§ Text segment:
This is particularly interesting in light of the fact that yesterday an agreement was reached on the minimum wage, which next year will increase by 11 per cent. Do you know whether – under the current circumstances, and if circumstances change – businesses will be able to manage this increase?
If Tisza’s programme were to come into effect, God forbid, then of course we could forget about the minimum wage increase. So, with the economic policy programme that’s now been leaked, it won’t be possible to implement the 11 per cent or 7 per cent minimum wage increase. That would require an economic policy of the Right. The parties that reached the agreement – the trade unions on one side and the employers on the other – have assumed that the current economic policy will remain in place. If the current economic policy remains in place, then they’ll be able to implement this minimum wage increase, because they’ve agreed on it, with the Government only playing a mediating role. If economic policy changes, this agreement will fall apart in an instant.
Let’s talk about one more thing, because exactly twenty-one years ago today there was a referendum on dual citizenship, which unfortunately caused deep wounds in the relationship between Hungarians in the mother country and those living beyond the borders. Have these wounds healed today, twenty-one years later?
I think so. On the night of the referendum I was among those who saw the vote as a victory. I think I was only one in a hundred, that was more or less the ratio; that was because I didn’t think that Hungarians would support dual citizenship for Hungarians living beyond the borders in sufficient numbers to enable us to belong to a community not only in spiritual, cultural and linguistic terms, but also politically and in terms of public law. The Left has always agitated, educated or trained against this: there’s one culture in Hungary that says that a Hungarian is someone who lives in Hungary. This is the position of the Left. And there’s a culture of the Right, according to which we’re a great nation that’s been torn apart and unjustly broken into pieces – but that Hungarians who have ended up outside the borders are still Hungarians. This means that the borders of the nation and the borders of the state do not coincide. These are two different philosophies. But I was happy that on 5 December there were more “yes” votes than “no” votes. I was happy, because I knew that the moment would come when we’d get an opportunity from God and the Hungarian voters to win a two-thirds majority – because if you want to grant citizenship you need a two-thirds majority. The moral basis for a later decision was established, because if there are more “yes” votes than “no” votes, then by referring to that referendum the Government would be able to grant dual citizenship. And after we got the two-thirds majority in 2010, our first decision was to refer back to that referendum – which was a bad memory and a shock for many people, but in which there was still a majority. And we introduced dual citizenship on that basis. And, most importantly, there’s been a change on the Left as well. So the culture of the Left, according to which anyone who doesn’t live in Hungary isn’t Hungarian, has withered. I can see that there are still some leading figures who hold that view, but it’s regressed and weakened; meanwhile the other side – which says that the country has borders, the state has borders, but the nation doesn’t, and that all Hungarians in the world belong to one nation – has grown stronger. So I think that we’ve already moved beyond that painful referendum of 5 December, both in terms of public law and in cultural and philosophical terms, and we’re working hard to create Hungarian national unity.

§ Data section:
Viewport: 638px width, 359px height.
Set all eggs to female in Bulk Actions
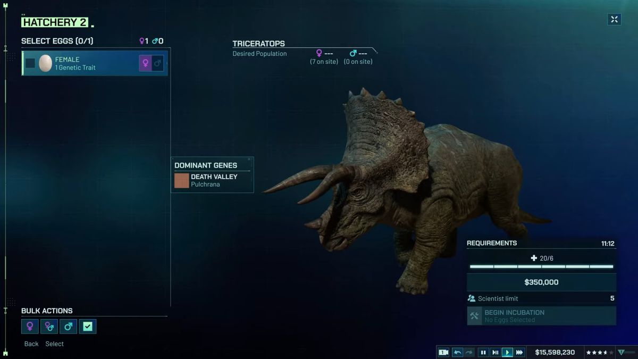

§ What you are asked to do: Print the passage of the interview that starts at "If Tisza’s programme" and stops after "in an instant.", word for word. You won't need the listing.

§ Output of the exercise:
If Tisza’s programme were to come into effect, God forbid, then of course we could forget about the minimum wage increase. So, with the economic policy programme that’s now been leaked, it won’t be possible to implement the 11 per cent or 7 per cent minimum wage increase. That would require an economic policy of the Right. The parties that reached the agreement – the trade unions on one side and the employers on the other – have assumed that the current economic policy will remain in place. If the current economic policy remains in place, then they’ll be able to implement this minimum wage increase, because they’ve agreed on it, with the Government only playing a mediating role. If economic policy changes, this agreement will fall apart in an instant.